Would you please copy every line below that includes the string "thumbnail"?

[[ DATA LISTING open ]]

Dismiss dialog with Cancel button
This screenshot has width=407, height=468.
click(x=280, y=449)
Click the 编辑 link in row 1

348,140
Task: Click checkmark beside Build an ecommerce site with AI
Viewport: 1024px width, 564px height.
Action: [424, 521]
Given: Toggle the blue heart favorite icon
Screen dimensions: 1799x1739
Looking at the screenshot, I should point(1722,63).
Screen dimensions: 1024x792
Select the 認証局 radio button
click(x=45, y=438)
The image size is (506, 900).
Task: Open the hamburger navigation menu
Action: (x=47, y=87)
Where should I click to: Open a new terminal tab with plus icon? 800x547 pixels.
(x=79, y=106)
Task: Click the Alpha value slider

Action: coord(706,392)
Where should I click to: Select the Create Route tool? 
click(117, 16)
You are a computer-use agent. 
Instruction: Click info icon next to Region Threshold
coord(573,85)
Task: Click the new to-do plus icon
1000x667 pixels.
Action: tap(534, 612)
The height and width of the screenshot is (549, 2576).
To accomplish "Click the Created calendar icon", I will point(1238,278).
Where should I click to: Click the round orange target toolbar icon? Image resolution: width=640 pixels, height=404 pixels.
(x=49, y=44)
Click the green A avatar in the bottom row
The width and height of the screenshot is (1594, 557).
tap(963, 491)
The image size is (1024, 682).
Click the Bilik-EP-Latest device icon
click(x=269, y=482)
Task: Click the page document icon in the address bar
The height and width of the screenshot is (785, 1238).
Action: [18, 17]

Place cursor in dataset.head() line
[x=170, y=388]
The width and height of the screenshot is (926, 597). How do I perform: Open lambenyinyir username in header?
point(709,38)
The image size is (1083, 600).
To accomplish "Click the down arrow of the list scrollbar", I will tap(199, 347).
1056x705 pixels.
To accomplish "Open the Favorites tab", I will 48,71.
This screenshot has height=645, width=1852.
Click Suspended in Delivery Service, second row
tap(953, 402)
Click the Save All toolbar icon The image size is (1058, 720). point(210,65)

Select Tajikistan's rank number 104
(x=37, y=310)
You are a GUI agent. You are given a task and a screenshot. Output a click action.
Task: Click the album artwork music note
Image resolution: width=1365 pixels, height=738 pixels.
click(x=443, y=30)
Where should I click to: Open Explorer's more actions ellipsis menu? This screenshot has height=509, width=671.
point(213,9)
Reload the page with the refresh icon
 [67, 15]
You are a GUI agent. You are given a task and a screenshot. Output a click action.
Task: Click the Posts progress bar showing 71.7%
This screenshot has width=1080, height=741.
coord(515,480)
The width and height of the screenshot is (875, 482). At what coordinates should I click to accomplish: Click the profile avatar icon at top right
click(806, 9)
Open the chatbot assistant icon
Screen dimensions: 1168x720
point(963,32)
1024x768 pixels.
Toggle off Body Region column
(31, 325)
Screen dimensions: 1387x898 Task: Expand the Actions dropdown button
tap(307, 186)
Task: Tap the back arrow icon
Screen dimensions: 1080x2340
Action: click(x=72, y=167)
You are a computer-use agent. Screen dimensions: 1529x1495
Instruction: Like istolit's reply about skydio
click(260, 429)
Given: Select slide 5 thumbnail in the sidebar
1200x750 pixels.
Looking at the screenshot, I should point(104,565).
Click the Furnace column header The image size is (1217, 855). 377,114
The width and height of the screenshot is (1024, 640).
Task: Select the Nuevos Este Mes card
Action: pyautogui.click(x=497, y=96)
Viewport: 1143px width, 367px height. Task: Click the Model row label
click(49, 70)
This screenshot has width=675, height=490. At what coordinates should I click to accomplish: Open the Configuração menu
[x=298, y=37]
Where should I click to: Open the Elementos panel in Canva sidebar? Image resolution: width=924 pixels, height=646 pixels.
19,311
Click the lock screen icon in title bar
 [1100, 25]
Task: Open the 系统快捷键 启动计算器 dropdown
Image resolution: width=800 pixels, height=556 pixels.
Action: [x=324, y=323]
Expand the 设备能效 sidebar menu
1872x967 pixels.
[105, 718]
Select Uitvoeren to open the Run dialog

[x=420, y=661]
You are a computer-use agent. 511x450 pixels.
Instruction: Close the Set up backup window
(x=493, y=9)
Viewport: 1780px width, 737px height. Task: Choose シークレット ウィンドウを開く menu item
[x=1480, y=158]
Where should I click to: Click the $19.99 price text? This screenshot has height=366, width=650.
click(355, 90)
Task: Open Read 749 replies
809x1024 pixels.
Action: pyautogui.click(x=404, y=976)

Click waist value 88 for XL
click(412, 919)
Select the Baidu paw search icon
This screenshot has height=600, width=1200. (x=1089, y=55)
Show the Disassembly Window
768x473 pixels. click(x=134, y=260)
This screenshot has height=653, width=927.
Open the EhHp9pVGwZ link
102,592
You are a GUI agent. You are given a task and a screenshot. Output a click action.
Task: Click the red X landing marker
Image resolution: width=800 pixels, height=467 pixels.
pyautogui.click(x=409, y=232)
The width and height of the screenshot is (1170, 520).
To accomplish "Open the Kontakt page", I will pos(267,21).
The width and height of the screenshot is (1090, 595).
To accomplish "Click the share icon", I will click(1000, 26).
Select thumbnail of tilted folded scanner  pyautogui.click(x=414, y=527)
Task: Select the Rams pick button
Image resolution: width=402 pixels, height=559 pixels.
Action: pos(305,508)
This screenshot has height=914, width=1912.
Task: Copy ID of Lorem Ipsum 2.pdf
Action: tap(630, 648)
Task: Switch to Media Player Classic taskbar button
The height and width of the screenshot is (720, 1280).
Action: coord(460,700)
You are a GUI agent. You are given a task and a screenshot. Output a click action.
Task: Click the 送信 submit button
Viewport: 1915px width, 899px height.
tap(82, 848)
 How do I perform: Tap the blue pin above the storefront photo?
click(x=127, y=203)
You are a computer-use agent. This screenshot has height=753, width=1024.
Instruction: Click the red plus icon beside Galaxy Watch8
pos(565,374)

[[ DATA LISTING closed ]]

SOLUTION:
Given: Select slide 5 thumbnail in the sidebar
Select thumbnail of tilted folded scanner  pyautogui.click(x=414, y=527)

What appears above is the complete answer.